-- Work to be completed --
Please extract each line of the data below that contains the word "Select". Case matters.

═══ Records provided

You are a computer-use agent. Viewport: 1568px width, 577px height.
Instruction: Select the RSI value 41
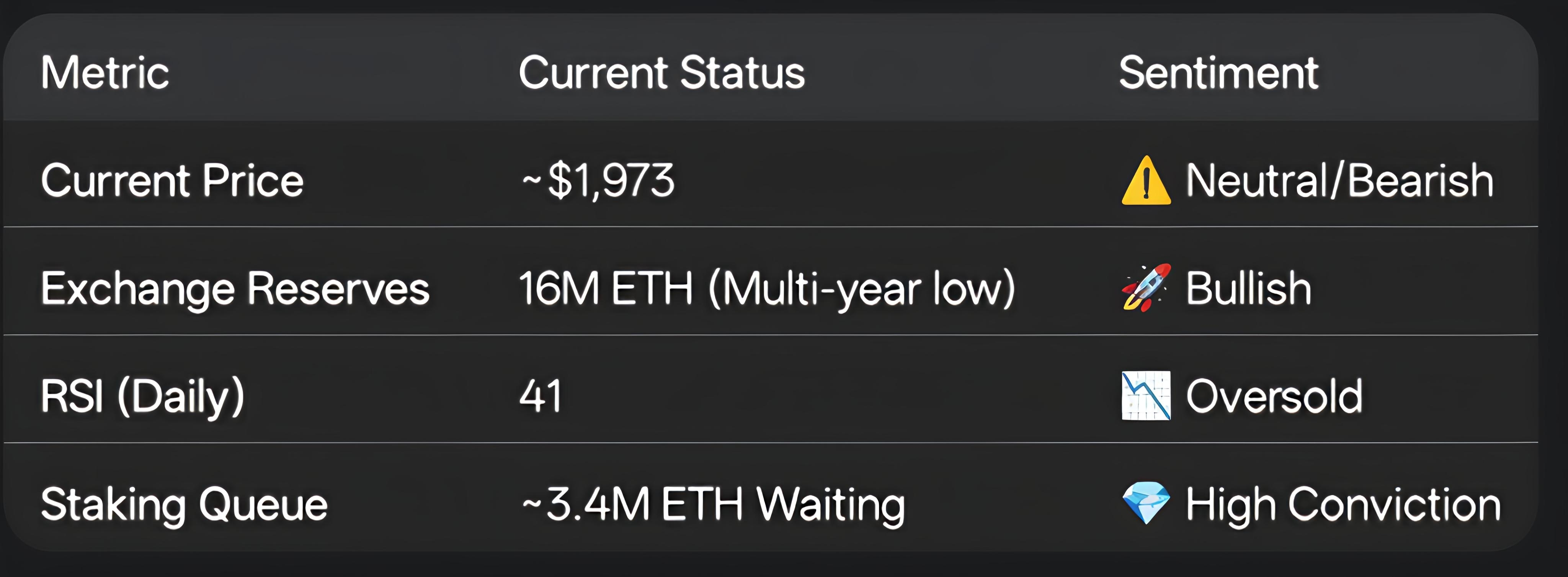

══════
═══ Records provided

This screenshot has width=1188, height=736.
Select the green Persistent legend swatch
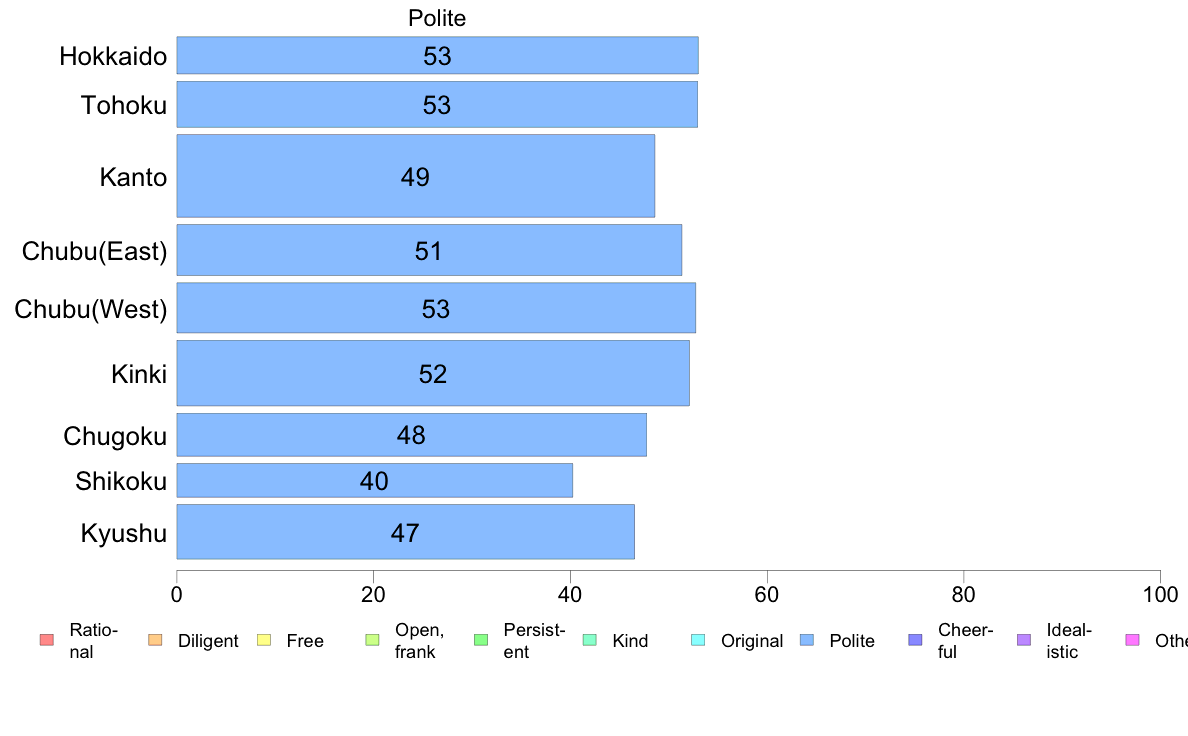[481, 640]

══════

-- Task output --
Instruction: Select the RSI value 41
Select the green Persistent legend swatch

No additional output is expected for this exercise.